Copy the data word for word, from the first line up to and including the line containing "Action: (866, 63)".

(Text and item location entries)
────────────────

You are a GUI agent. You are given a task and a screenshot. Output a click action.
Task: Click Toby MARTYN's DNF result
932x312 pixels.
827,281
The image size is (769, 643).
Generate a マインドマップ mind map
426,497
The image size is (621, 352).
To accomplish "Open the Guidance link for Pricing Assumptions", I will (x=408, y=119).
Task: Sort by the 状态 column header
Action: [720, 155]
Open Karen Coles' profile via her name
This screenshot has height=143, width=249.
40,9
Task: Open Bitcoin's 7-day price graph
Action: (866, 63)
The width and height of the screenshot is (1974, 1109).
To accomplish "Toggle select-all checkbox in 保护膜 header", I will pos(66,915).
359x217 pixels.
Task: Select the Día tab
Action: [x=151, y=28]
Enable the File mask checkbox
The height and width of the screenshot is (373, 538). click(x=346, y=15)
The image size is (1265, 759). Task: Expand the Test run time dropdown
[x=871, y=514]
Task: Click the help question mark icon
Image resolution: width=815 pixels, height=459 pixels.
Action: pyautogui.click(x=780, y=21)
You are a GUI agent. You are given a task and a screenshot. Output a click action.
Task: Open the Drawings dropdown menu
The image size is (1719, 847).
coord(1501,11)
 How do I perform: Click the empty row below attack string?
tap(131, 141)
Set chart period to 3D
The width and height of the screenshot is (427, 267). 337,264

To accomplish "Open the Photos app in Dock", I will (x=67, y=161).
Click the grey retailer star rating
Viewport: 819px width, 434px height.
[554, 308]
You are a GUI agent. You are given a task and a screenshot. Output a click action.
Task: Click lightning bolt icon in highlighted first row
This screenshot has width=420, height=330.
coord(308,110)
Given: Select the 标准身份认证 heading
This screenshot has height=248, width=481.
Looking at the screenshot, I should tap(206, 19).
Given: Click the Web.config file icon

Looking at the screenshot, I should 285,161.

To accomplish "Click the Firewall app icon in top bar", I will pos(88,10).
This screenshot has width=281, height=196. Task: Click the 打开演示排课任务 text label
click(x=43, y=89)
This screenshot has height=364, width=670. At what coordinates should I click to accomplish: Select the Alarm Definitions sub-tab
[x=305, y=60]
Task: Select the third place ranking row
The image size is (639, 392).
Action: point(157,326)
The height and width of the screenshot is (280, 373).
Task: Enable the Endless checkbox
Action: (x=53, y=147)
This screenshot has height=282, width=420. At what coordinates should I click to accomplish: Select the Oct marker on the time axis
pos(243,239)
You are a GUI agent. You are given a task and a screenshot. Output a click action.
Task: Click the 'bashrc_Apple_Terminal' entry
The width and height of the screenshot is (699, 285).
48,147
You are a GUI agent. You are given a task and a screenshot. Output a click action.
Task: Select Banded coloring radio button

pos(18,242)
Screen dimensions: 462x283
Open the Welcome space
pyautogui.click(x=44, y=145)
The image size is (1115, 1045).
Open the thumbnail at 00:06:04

────────────────

_Result_
You are a GUI agent. You are given a task and a screenshot. Output a click action.
Task: Click Toby MARTYN's DNF result
932x312 pixels.
827,281
The image size is (769, 643).
Generate a マインドマップ mind map
426,497
The image size is (621, 352).
To accomplish "Open the Guidance link for Pricing Assumptions", I will (x=408, y=119).
Task: Sort by the 状态 column header
Action: [720, 155]
Open Karen Coles' profile via her name
This screenshot has height=143, width=249.
40,9
Task: Open Bitcoin's 7-day price graph
Action: (866, 63)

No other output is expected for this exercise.